Entries for locating words and elements —

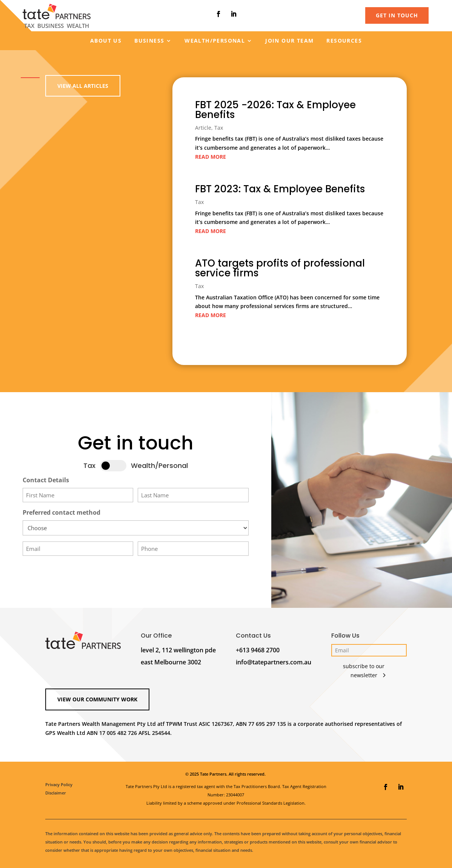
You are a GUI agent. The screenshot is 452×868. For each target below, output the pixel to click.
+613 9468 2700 (258, 650)
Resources (344, 41)
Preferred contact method (61, 512)
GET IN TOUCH (397, 15)
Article (203, 129)
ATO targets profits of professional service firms (280, 267)
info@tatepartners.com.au (274, 662)
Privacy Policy (59, 784)
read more (211, 158)
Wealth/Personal (215, 41)
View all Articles (83, 86)
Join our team (289, 41)
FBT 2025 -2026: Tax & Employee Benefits (275, 112)
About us (106, 41)
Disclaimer (55, 793)
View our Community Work (97, 699)
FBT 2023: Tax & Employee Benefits (280, 189)
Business (149, 41)
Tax (219, 129)
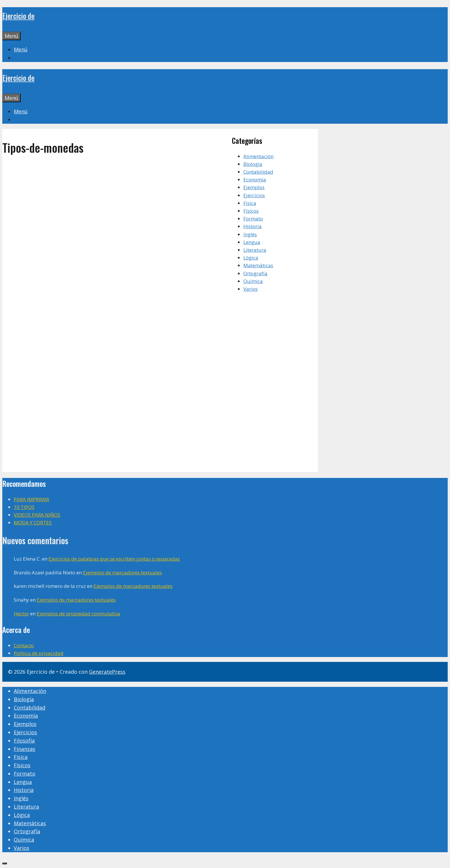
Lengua (252, 242)
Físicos (251, 211)
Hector (21, 614)
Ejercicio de (18, 16)
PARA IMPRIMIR (31, 499)
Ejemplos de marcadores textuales (122, 572)
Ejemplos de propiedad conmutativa (78, 614)
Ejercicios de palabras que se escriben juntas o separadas (114, 559)
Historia (253, 226)
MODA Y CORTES (33, 523)
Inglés (250, 234)
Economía (255, 180)
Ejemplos (254, 187)
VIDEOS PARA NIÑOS (37, 515)
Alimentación (258, 156)
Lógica (251, 257)
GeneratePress (107, 672)
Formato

What you are asked to do — Rewrite every line of the items above, requests included, and shift each coordinate in the answers by adding 116 to it. Leave the pictures out.

Expected answer —
You are a GUI agent. The screenshot is 452×868. For each target below, output the pixel to click.
+613 9468 2700 (374, 766)
Resources (460, 157)
Preferred contact method (177, 628)
GET IN TOUCH (513, 131)
Article (319, 245)
ATO targets profits of professional service firms (396, 383)
info@tatepartners.com.au (390, 778)
Privacy Policy (175, 900)
read more (327, 274)
Wealth/Personal (331, 157)
View all Articles (199, 202)
Join our team (405, 157)
FBT 2025 -2026: Tax & Employee Benefits (391, 228)
About us (222, 157)
Disclaimer (171, 909)
View our Community Work (213, 815)
FBT 2023: Tax & Employee Benefits (396, 305)
Business (265, 157)
Tax (335, 245)
Lengua (368, 358)
Físicos (367, 327)
Hector (137, 730)
Ejercicio de (134, 132)
PARA IMPRIMIR (147, 615)
Ejemplos de marcadores textuales (238, 688)
Ejemplos de propiedad conmutativa (194, 730)
Ejercicios de palabras que se escriben juntas o separadas (230, 675)
Historia (369, 342)
MODA Y CORTES (149, 639)
Inglés (366, 350)
Economía (371, 296)
Ejemplos (370, 303)
VIDEOS PARA NIÑOS (153, 631)
Alimentación (374, 272)
Lógica (367, 373)
GeneratePress (223, 788)
Formato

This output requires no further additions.